===== Text passage =====

Our centre based out of Manesar in Haryana, is not only focussed on India but it also looks at global operations such as finance and back end. We share our centre of excellence for business support and showcase instrumentation. In Bangalore, we have global R&D centre that is dedicated to find new solutions and fine tune the existing technologies. We have offices across the country to reach out even to remotest village to provide the pre-sales and post-sales support. We are at the top in terms of service expectations.

Q: How has been your performance? Have you introduced any new technologies?

In terms of overall market and business, the Indian market has been pretty challenging. Especially with the rupee depreciation, the instruments have become 30% more expensive in last 18 months. End consumers have limited budget and competition also adds to our challenge. However, we did fairly well despite that. Our growth has been half more than that of the market. We have still grown despite this and even more than market growth rate. We have also grown much beyond the market growth in consumables. We have not launched any technology per se. But we have improved the existing technologies through modification by specifications and turnaround time. When you ask about HPLC, it has become a common commodity today. There is no room for any changes in it as far as I can see. We have introduced the Microwave Plasma- Atomic Emission (MP-AES) for cost effective elemental analysis capabilities. The technology runs on air instead of argon gas cylinders required generally. It is much environmental friendly.

===== Dataset excerpts =====

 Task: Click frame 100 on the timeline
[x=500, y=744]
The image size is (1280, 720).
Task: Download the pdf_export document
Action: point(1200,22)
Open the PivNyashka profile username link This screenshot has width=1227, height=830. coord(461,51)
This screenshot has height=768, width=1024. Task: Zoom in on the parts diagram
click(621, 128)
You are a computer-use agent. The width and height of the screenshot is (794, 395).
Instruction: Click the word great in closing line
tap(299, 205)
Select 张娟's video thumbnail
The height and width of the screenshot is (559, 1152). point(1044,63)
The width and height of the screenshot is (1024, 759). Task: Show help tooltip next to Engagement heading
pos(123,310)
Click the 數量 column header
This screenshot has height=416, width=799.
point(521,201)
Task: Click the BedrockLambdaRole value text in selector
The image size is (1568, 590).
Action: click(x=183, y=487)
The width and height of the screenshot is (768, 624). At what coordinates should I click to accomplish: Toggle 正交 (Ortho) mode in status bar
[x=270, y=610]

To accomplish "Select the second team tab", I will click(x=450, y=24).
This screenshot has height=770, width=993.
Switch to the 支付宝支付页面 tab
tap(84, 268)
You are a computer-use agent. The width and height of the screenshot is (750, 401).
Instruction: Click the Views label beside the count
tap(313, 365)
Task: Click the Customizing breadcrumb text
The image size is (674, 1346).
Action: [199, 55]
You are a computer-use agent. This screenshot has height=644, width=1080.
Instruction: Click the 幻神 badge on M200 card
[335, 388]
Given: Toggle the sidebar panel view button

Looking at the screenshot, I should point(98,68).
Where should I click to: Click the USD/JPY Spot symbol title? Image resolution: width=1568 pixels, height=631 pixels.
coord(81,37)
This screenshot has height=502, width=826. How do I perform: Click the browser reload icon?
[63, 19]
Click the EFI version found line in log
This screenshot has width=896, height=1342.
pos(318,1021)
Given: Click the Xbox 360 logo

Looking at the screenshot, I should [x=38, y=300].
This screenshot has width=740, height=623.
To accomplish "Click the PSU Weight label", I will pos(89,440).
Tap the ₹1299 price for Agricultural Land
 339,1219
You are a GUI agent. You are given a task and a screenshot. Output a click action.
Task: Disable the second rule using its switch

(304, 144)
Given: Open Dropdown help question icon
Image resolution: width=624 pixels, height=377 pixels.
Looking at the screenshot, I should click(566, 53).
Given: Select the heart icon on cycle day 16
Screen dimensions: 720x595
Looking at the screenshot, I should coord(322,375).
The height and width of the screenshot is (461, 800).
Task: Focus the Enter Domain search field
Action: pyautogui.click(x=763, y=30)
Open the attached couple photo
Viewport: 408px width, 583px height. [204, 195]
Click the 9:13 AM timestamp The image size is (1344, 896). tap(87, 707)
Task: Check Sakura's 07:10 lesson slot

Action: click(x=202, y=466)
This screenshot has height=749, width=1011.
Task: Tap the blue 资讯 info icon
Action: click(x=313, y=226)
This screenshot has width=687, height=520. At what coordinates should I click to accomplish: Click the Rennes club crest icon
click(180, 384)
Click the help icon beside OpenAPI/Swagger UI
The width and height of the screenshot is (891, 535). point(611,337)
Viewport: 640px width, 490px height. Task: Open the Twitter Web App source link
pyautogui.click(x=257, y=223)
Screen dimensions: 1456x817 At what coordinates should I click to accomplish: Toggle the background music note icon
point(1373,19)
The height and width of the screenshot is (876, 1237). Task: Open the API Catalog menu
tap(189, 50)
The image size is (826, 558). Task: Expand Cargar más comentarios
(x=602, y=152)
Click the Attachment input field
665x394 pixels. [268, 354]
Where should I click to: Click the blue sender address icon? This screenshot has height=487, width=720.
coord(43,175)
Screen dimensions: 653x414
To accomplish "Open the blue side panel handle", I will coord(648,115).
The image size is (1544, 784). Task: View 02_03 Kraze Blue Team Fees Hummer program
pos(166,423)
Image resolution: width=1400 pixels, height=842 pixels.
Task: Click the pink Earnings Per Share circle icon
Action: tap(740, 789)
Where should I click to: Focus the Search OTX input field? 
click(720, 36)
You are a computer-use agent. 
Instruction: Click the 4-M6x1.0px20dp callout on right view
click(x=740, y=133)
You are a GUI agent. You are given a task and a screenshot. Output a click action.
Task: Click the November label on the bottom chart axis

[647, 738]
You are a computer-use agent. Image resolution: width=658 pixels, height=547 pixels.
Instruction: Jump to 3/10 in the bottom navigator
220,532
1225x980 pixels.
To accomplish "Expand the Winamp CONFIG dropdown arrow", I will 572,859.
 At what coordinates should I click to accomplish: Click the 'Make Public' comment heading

=====

- What you need to do: Can you edit the text passage by writing out again the part that opens with "Our centre based" and closes with "of service expectations.", putting "Bengaluru" in place of "Bangalore"?

- Answer to this task:
Our centre based out of Manesar in Haryana, is not only focussed on India but it also looks at global operations such as finance and back end. We share our centre of excellence for business support and showcase instrumentation. In Bengaluru, we have global R&D centre that is dedicated to find new solutions and fine tune the existing technologies. We have offices across the country to reach out even to remotest village to provide the pre-sales and post-sales support. We are at the top in terms of service expectations.